The new 8,000-square-foot facility is high tech with all the bells and whistles, but most importantly, it will cut down on response times in the back country.
Mark Ostrander knows first hand how quickly fires can spread in the back country. "It would have made a difference definitely," he said.
The retired CalFire Chief and longtime Boulevard resident has seen more than he can count, including the 2012 Shockey Fire.
Ostrander has long pushed for a fire station in Boulevard. District Two Supervisor Dianne Jacob had also pushed for a new fire station.
The $3.2 million facility is the first constructed under the county's Fire Authority.
The goal is to stop a small spark from becoming a fire storm like what has been seen in the years past, according to Supervisor Jacob.
"This is where our major fires have started---so if we can jump on them fast that one-two punch, then we'll stop those fire storms," she said.
Constructed in nine months from the ground up, the station comes with a fire truck designed for rural areas, a state of the art kitchen, six bedrooms, and a well-equipped gym.

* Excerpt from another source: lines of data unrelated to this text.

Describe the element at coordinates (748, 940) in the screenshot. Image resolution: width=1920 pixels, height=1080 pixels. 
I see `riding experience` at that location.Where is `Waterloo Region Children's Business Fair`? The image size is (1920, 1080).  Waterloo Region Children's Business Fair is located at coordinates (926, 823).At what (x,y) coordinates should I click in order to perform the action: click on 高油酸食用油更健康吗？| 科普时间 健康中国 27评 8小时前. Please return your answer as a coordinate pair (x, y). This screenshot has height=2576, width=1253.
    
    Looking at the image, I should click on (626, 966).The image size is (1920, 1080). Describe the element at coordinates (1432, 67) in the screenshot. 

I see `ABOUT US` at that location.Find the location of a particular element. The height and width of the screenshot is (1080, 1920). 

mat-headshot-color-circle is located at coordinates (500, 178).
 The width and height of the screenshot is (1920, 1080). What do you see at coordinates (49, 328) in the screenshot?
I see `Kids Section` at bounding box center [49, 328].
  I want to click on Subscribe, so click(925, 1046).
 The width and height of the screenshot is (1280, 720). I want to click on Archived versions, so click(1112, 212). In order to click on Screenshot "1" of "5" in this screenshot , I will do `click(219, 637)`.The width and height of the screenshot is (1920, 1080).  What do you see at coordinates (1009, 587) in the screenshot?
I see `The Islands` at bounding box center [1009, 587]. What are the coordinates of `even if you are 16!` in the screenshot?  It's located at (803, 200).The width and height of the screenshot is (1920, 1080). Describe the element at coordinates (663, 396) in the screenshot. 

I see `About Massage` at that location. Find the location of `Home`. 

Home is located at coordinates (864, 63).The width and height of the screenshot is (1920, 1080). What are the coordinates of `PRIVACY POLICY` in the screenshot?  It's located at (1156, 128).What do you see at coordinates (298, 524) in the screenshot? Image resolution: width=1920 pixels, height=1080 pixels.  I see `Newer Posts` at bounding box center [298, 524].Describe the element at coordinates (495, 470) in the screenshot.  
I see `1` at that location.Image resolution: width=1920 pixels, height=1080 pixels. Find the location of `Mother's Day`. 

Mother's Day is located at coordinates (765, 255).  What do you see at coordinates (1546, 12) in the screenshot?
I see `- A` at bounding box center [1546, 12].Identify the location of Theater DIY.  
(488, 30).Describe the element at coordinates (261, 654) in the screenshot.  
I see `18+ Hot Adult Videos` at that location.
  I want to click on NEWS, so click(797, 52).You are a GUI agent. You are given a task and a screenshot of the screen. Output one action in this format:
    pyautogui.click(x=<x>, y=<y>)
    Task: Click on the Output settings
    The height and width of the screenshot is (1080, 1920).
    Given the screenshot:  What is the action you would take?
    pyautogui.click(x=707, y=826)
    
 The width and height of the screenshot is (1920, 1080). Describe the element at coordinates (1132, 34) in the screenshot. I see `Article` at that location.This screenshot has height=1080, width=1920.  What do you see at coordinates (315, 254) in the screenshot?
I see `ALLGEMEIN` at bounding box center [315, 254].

"In addition to housing firefighters full-time, there will also be paramedics working from this station----and that's crucial because most of the calls are related to medical issues," said Chief Mecham.
County Fire Chief Tony Mecham hopes the new station is the first of many more. The station represents just how far San Diego has come in its firefighting capabilities, according to Chief Mecham.
During peak fire season, the Boulevard station will be staffed with at least four CalFire Firefighters.